▶ O QUE FAZER:
• 1. Transcreva do texto sobre a eleição de Mamdani em Nova York a parte que vai de "Mamdani desmontou a" até "um laboratório político.", incluindo esses dois trechos.
• 2. Dê continuidade ao texto sobre a eleição de Mamdani em Nova York, começando logo após a última frase apresentada.
***** TRECHO DO DOCUMENTO *****
Mesmo 26 bilionários não conseguiram impedir: estaria o novo prefeito de Nova York abrindo uma onda progressista global?
Em vez de identitarismo vazio ou tecnocracia fria, surge uma nova esquerda ancorada na vida real: aluguéis, comida, transporte, creche, renda e igualdade
A eleição do socialista democrático Zohran Mamdani para a prefeitura de Nova York provocou um abalo político que ultrapassa os limites dos Estados Unidos. A vitória, construída sobre uma plataforma radicalmente voltada à vida cotidiana — congelamento de aluguéis, transporte público gratuito e creches universais — reacendeu um debate sobre o futuro da esquerda no Ocidente e sobre a possibilidade de um novo ciclo de políticas redistributivas capazes de desafiar o consenso neoliberal.
Mamdani desmontou a lógica vazia de slogans identitários e recolocou o foco na sobrevivência material das maiorias: renda, moradia, transporte, comida e educação infantil. Seu discurso, centrado no combate à inflação e na busca por igualdade substantiva, encontrou eco não apenas entre jovens e trabalhadores americanos, mas também entre setores progressistas da Europa, da América Latina e de mercados periféricos que observam Nova York — símbolo do capitalismo global — como um laboratório político.
***** DADOS FORNECIDOS *****
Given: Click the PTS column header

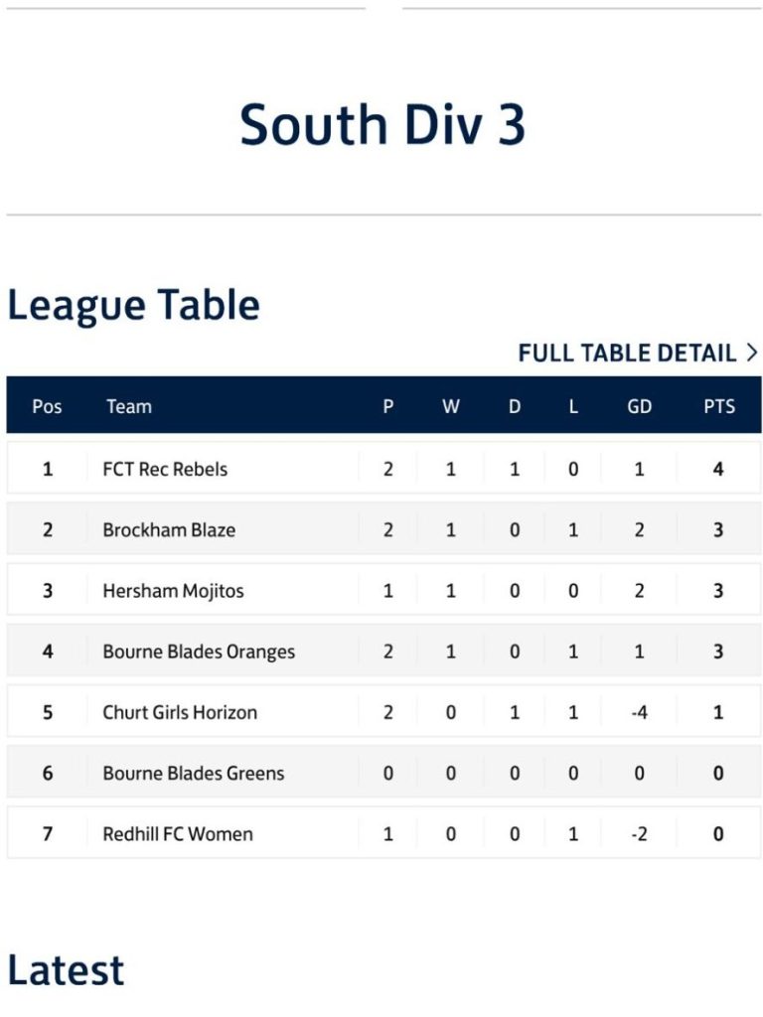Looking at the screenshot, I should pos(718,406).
*****
***** DADOS FORNECIDOS *****
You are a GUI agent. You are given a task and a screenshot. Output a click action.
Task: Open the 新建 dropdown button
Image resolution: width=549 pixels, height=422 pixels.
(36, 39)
*****
▶ RESPOSTAS POR TAREFA:
• 1.
Mamdani desmontou a lógica vazia de slogans identitários e recolocou o foco na sobrevivência material das maiorias: renda, moradia, transporte, comida e educação infantil. Seu discurso, centrado no combate à inflação e na busca por igualdade substantiva, encontrou eco não apenas entre jovens e trabalhadores americanos, mas também entre setores progressistas da Europa, da América Latina e de mercados periféricos que observam Nova York — símbolo do capitalismo global — como um laboratório político.

• 2.
A ruptura: quando um socialista vence a capital simbólica do capitalismo
A ascensão do prefeito de 34 anos não pode ser explicada apenas por carisma ou ousadia programática. Mamdani construiu uma coalizão que reuniu sindicatos, voluntários comunitários e uma vasta rede de pequenos doadores. Organizou uma operação de rua raramente vista no país, batendo à porta de milhões de eleitores e produzindo a maior participação popular em uma eleição municipal nova-iorquina desde 1969.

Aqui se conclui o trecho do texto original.